Andrew is excited about the potential recruitment of new trial farms and the involvement of the University of Bristol’s Dr Daniel Enriquez-Hidalgo, as it adds further scientific rigour to an interesting project.
The herbal leys were slower to respond in the spring, with flattened peak at this time of year and clovers and chicory coming into their own in the hotter summer months.
Consequently, Andrew benefitted from a reasonably steady growth curve, allowing more of a wedge to be built up as the autumn approached.
Andrew has not used artificial fertiliser for four years and is able to rely on the farm’s own slurry and some local digestate for any establishment nutrient requirement or post-silage application.
This facilitated a significant reduction in costs due to the reduced inputs but with no reduction in cow performance or overall forage production.
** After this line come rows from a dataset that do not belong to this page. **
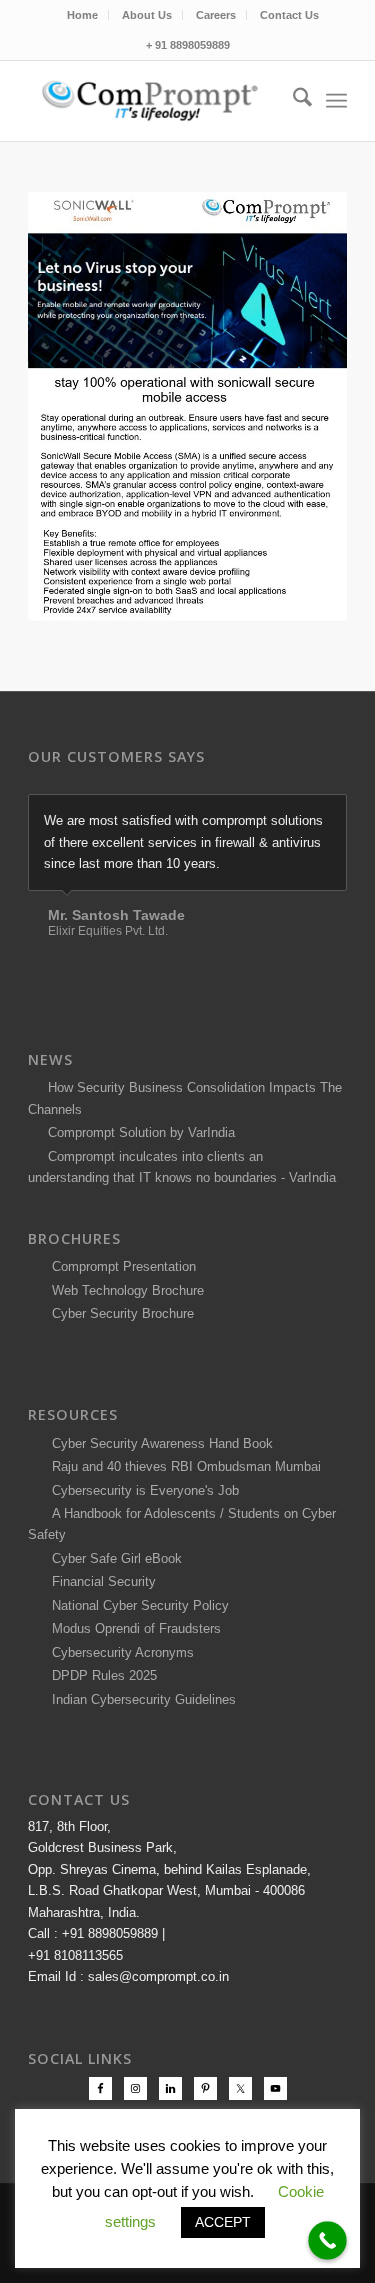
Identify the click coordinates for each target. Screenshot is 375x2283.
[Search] (292, 101)
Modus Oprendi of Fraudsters (132, 1628)
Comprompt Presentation (122, 1266)
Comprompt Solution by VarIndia (141, 1132)
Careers (216, 15)
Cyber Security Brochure (119, 1313)
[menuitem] (83, 15)
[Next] (327, 815)
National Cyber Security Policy (136, 1605)
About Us (147, 15)
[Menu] (336, 101)
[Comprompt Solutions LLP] (155, 101)
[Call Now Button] (327, 2240)
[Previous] (282, 815)
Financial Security (100, 1581)
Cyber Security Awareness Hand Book (158, 1443)
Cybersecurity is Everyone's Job (141, 1490)
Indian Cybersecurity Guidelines (140, 1699)
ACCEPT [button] (223, 2222)
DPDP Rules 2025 (100, 1675)
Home (82, 15)
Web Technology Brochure (124, 1290)
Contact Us (289, 15)
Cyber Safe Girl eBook (113, 1558)
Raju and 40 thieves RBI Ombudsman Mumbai (182, 1466)
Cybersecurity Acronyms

Hannah Jones from Farm Carbon Toolkit highlighted the species composition of a herbal ley will naturally change throughout the grazing period, with the grasses heading earlier in the season, clovers becoming more dominant in the summer, and plantains and chicory producing well into the autumn.
She went on to explain that species selection in the seed mix can greatly affect how it performs on your farm, so make sure to choose a mix that suits your soil type.
Heading dates are also important; mixes with perennial ryegrasses in them will last longer than ones with Italian ryegrasses.
See AHDB's Recommended Grass and Clover List for more.
Fellow Cornish dairy farmer Phil Kent, who hosted the meeting, also spoke of the resilience herbal leys have added to his system.
Phil milks 300 cows in an autumn block system near Port Isaac, supplying Saputo, and every summer the area burns up.
Being a dry coastal farm with only 33 inches of rainfall, he feels a diverse sward is key to grazing resilience allowing his cows to continue to graze during those dry summer periods.
He favours autumn reseeds over spring to allow a better chance of establishment due to more soil moisture availability.